(Material supplied)
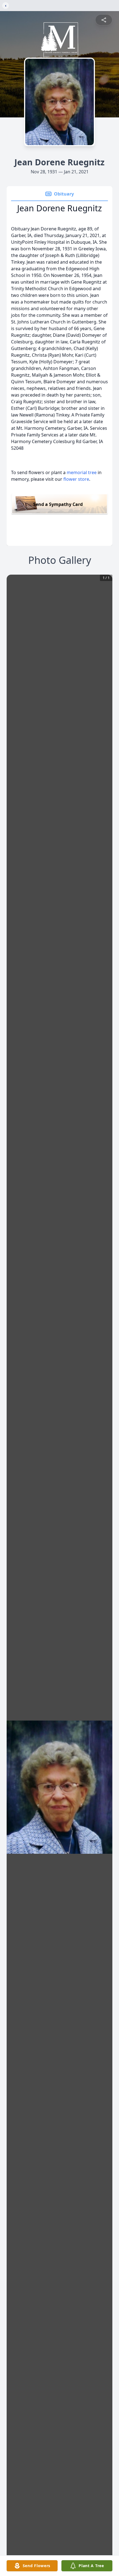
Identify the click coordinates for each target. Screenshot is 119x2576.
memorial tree (82, 472)
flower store (76, 479)
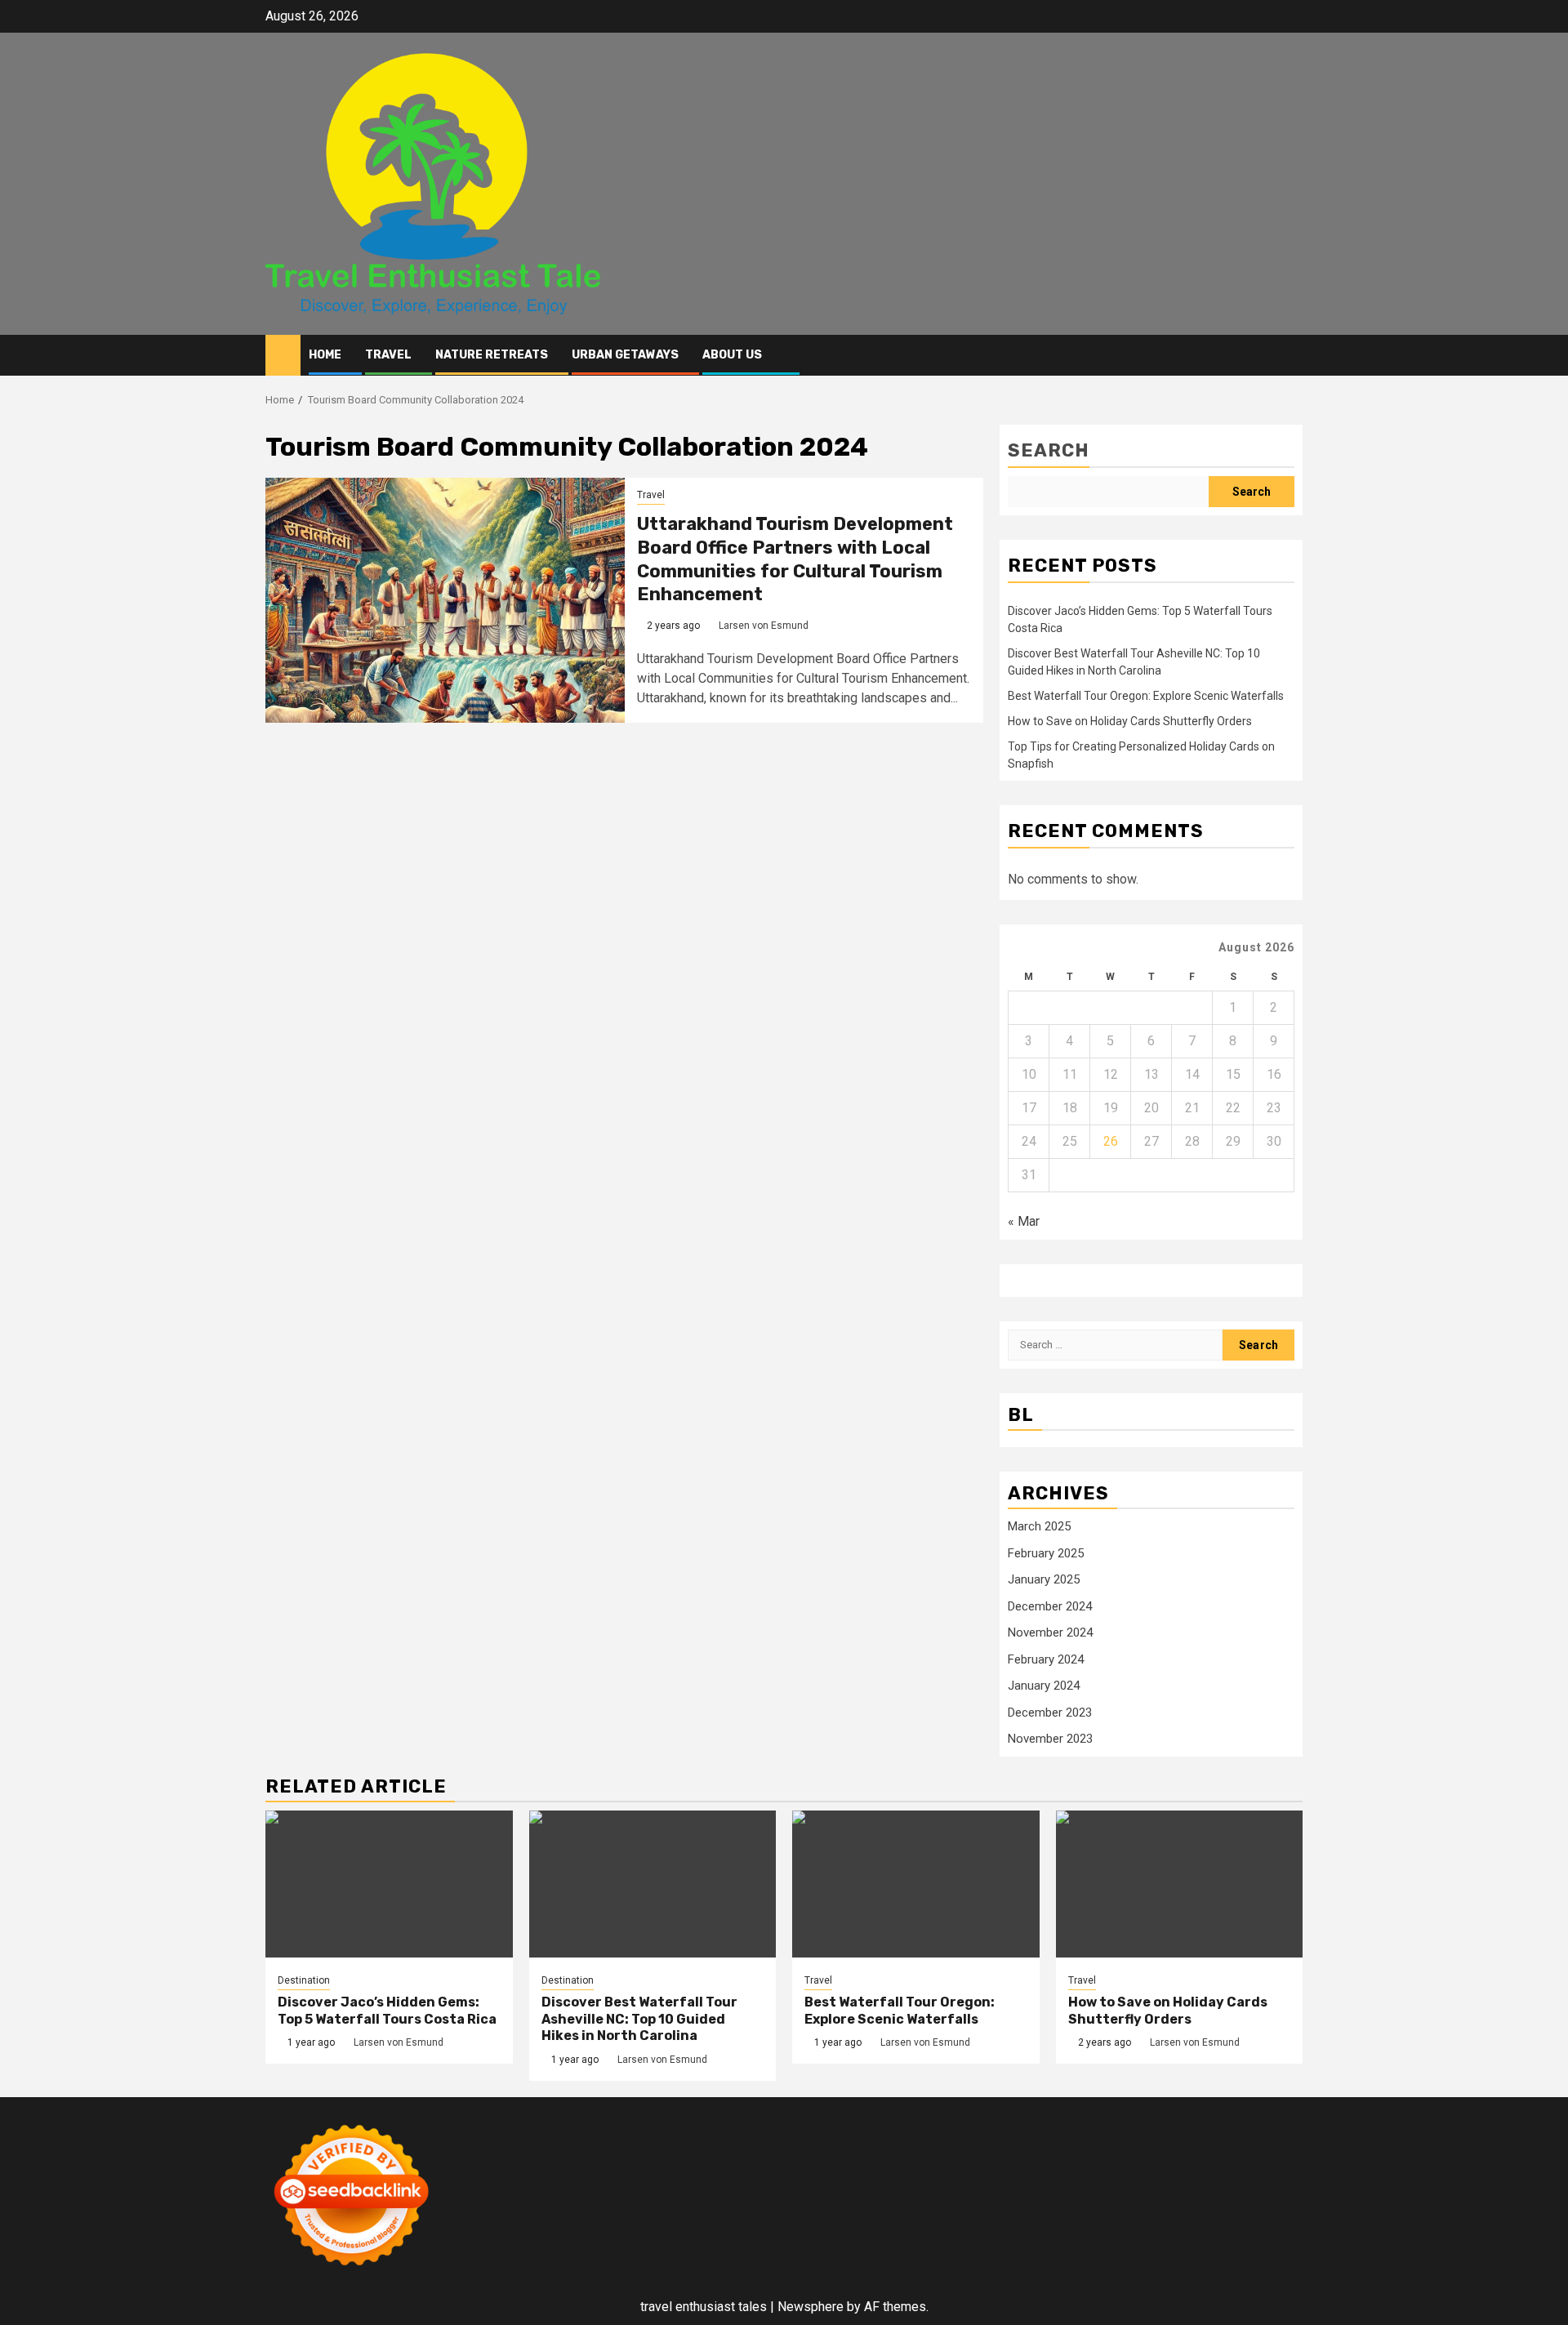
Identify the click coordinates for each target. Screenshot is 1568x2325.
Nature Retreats (491, 355)
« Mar (1024, 1221)
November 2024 (1050, 1632)
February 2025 (1046, 1553)
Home (325, 355)
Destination (304, 1980)
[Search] (1291, 356)
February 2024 (1046, 1659)
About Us (732, 355)
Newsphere (810, 2306)
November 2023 (1050, 1738)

(Work to complete) Review the material and copy each line in which the word "Identify" appears.

(Completed exercise)
Identify the click coordinates for each target. Screenshot is 119x2576.
Identify the click coordinates for each target. Screenshot is 1568x2325.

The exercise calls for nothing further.